Quand ma sœur m’a appris l’existence d’un “Salon du livre usagé’’ à Casablanca, je dois avouer que j’ai éprouvé des sentiments mitigés. D’un côté, je suis tout à fait d’accord pour que les Marocains qui n’ont pas les moyens d’acheter des livres neufs puissent en acquérir à prix réduit (à partir de deux dirhams, semble-t-il). De l’autre, je me demande comment on pourrait encourager les jeunes auteurs si leurs livres ne se vendent pas, chacun préférant se fournir en livres d’occasion. Dilemme…

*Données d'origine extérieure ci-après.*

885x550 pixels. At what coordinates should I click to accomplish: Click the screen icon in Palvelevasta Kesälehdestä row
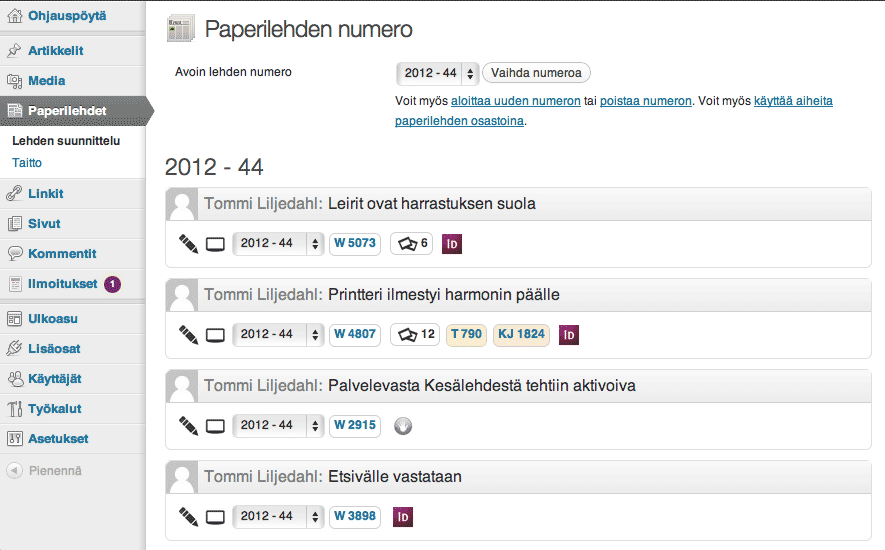coord(215,426)
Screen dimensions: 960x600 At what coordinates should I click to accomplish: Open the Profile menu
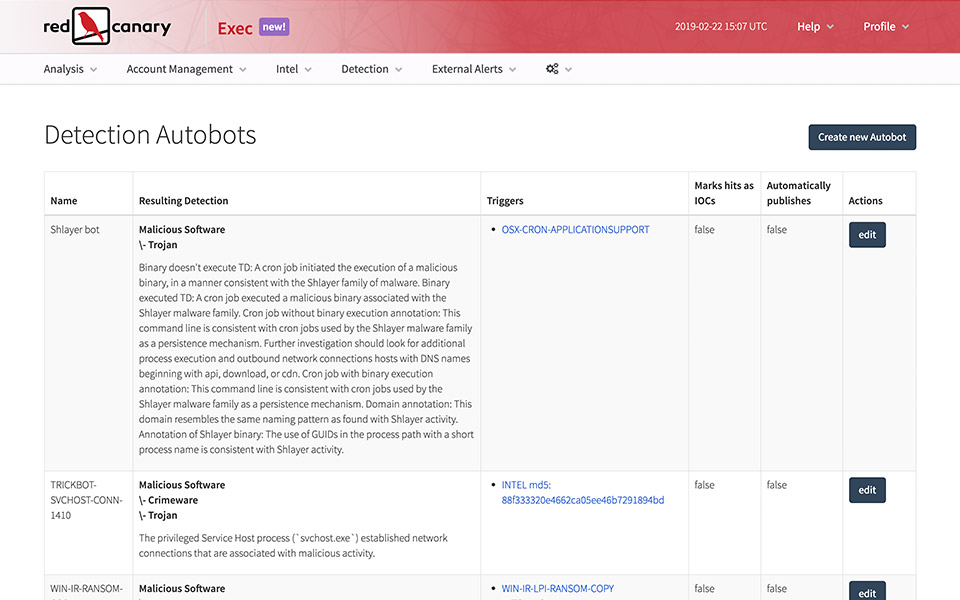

Mais bon, dans le doute, il faut sans doute approuver l’Association des bouquinistes de Casablanca qui organise cette manifestation avec le soutien du ministère de la Culture. S’il y a bien une Association qui mérite qu’on l’encourage, c’est bien celle-là. Vive les bouquinistes, monsieur!... et les libraires également. La lecture est, de loin, l'activité humaine la plus noble– du moins quand il s’agit de se cultiver ou d'élever son âme, et pas d’ânonner des niaiseries.
Cela dit, voilà ce que m'écrit ma sœur à propos de ce Salon:«Je me suis cantonnée à trois stands parce que j'avais déjà acheté plusieurs livres et dépensé ainsi tout l'argent que j’avais sur moi. J'ai acquis pour le plaisir deux manuels Tous à l'école de 1953– “du temps des Français”, comme on dit. Ces manuels, très bien faits, étaient destinés aux élèves du CP et du cours élémentaire des écoles dites “musulmanes”. Les deux premières pages donnaient les directions pédagogiques et puis il y avait des dessins en couleur, des thèmes comme “la ferme’’, “le souk’’, “la culture des olives’’, “le départ pour la Mecque’’, “Jeha’’, “les feux et le passage clouté’’ (voilà quelque chose que les adultes d’aujourd’hui devraient méditer)...»
Et elle ajoute:«Ce qui m’a agréablement surprise, c’est que tous les prénoms de ces livres d’apprentissage de la lecture sont marocains: Fatima, Brahim, Bachir, etc., à l’exception d’une histoire où, à côté de Brahim, il y a “son ami Paul, le fils du colon” (sic!).»
Et voici le problème:«Je me souviens que dans les livres de lecture des années 70, il y avait René, Rémi, Jean, etc. Quelqu’un peut-il m’expliquer pourquoi Fatima et Brahim, qui accompagnaient les petits “Musulmans” dans l’apprentissage de la lecture sous le Protectorat, ont cédé la place à René et Rémi dans le Maroc indépendant? Fatima et Brahim auraient-ils émigré en France pour être remplacés par des enfants de coopérants (par ailleurs très sympathiques) aux prénoms chrétiens? Y a-t-il un message dans cette affaire? Mais lequel?»
Amie lectrice, ami lecteur, je me suis creusé les méninges pendant une heure pour trouver la réponse– en vain. Si vous la connaissez, envoyez-la au 360.ma.